The approach extended beyond supersymmetry. The dark matter community adopted simplified models as their primary framework for LHC searches, producing the “Dark Matter Benchmark Models for Early LHC Run-2 Searches” (776 citations) and “Simplified Models for Dark Matter Searches at the LHC” (503 citations). Both papers cite this work as foundational and extend the simplified model methodology to dark matter mediators, effective field theory comparisons, and mono-X signatures. The Particle Data Group’s Review of Particle Physics cites the paper in its discussion of BSM search methodology.
The paper’s influence is less a citation count than a standard adopted by an entire field. Fifteen years later, every ATLAS and CMS search for new physics publishes limits on simplified model mass planes. The framework outlasted the specific models it was designed to test.
Recollections
The workshop grew out of a joint ATLAS/CMS/Theory meeting at CERN in June 2010, where the experiments made a direct request: they needed representative topologies from the theory community to ensure their searches covered the relevant phase space.
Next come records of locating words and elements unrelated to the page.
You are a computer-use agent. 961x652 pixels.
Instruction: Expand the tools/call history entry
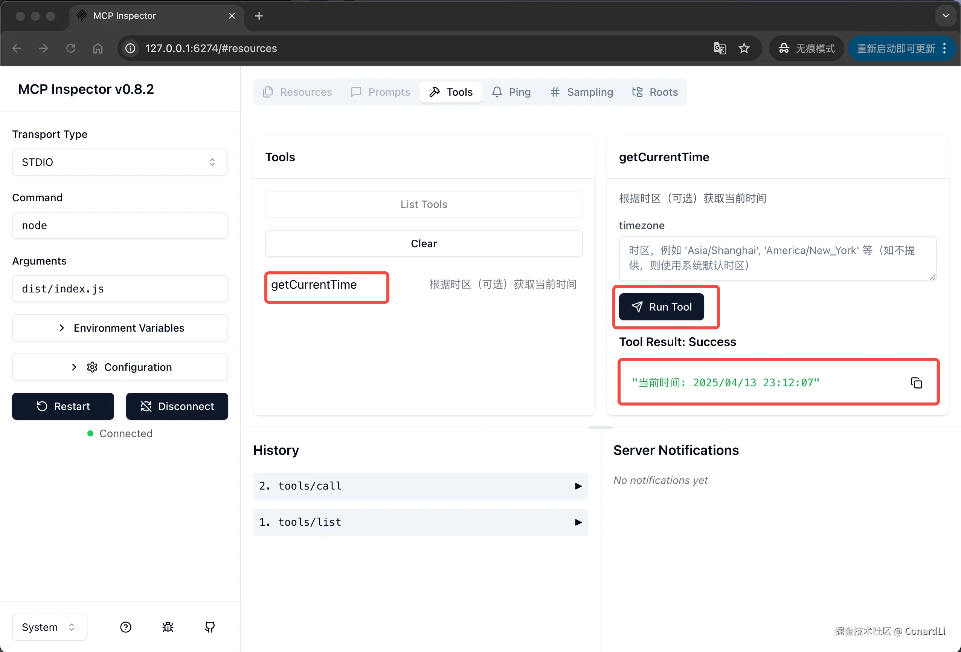click(420, 486)
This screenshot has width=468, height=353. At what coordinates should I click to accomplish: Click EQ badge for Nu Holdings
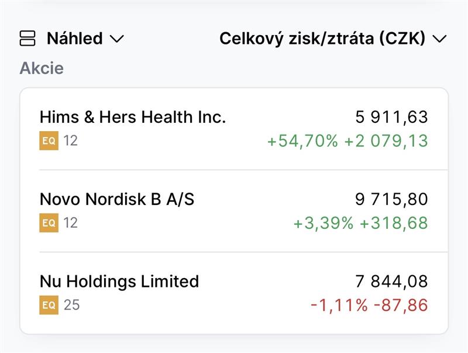49,305
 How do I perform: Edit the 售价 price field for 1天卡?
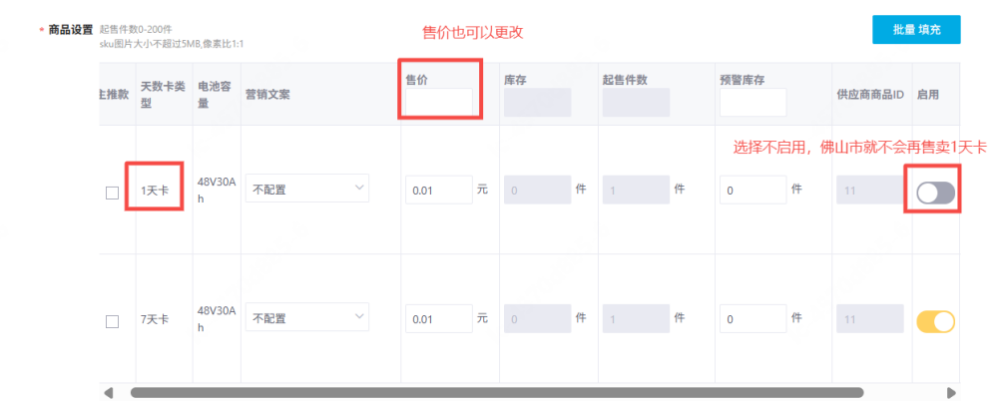tap(439, 190)
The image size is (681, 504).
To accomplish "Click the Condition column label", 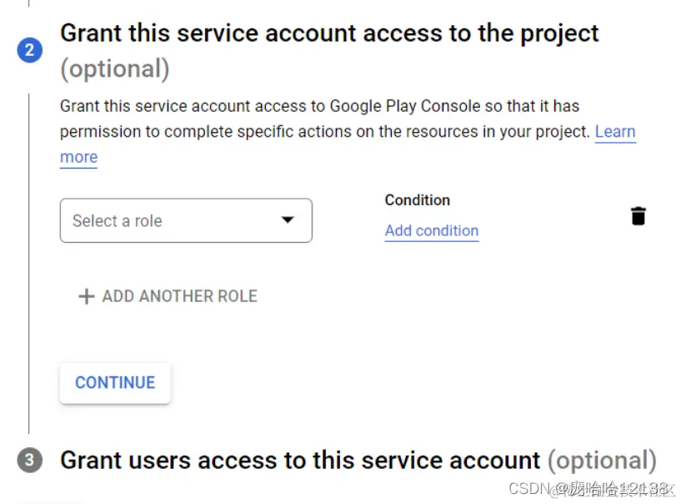I will [417, 200].
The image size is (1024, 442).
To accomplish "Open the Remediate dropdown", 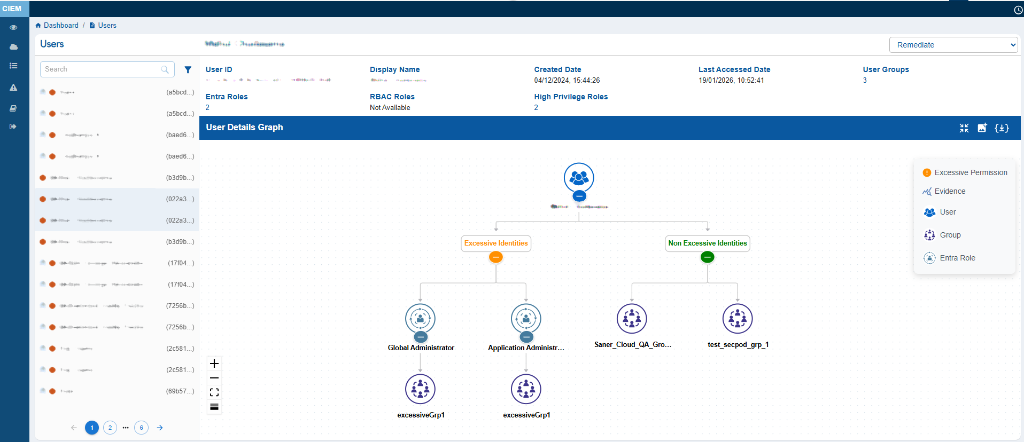I will 953,45.
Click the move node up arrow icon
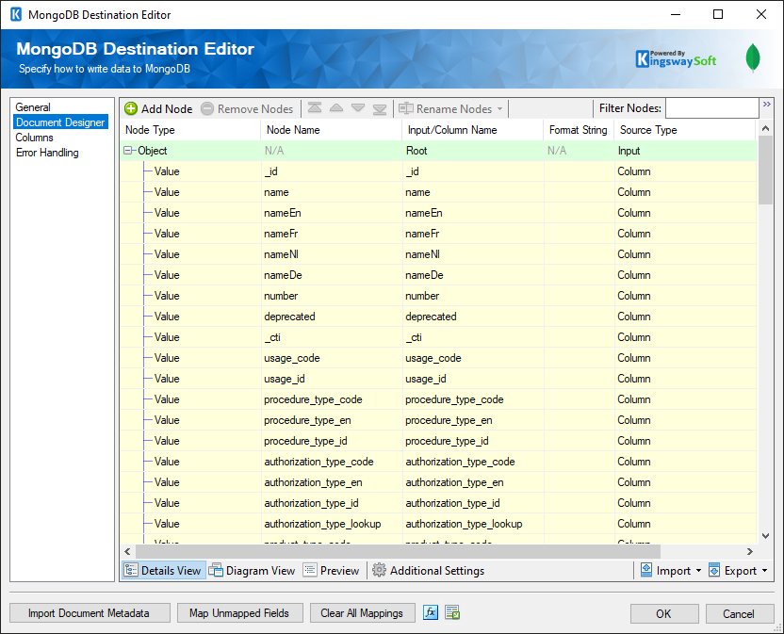784x634 pixels. click(x=336, y=109)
It had been nearly a decade since theorists had systematically proposed signatures to cover a broad range of new physics, and the LHC was about to deliver real data.
I organized the “Topologies for Early LHC Searches” workshop at SLAC, September 22-25, 2010, together with Mariangela Lisanti, Rouven Essig, Tim Tait, Natalia Toro, and Philip Schuster. About 100 theorists and experimentalists attended. We split into working groups by signature type: I led Jets, Mariangela took Leptons, Philip handled Photons, Natalia covered Heavy Flavor, Tim ran Exotica, and Rouven managed Taus. Each group cataloged its simplified models with codes (J.005 for a jet topology, E.002 for an exotic signature) on lhcnewphysics.org, which served as the living document before the paper was finalized.
We presented a draft at a follow-up CERN meeting in November 2010 and posted the final paper to arXiv in May 2011. Coordinating 95 authors and producing a coherent document from a workshop’s worth of parallel sessions was its own challenge. Getting the notation and conventions consistent across all the topologies required more editorial work than any physics calculation.
What I’m most proud of is not the paper itself but the translation layer it created between theory and experiment. That was the point, and it worked.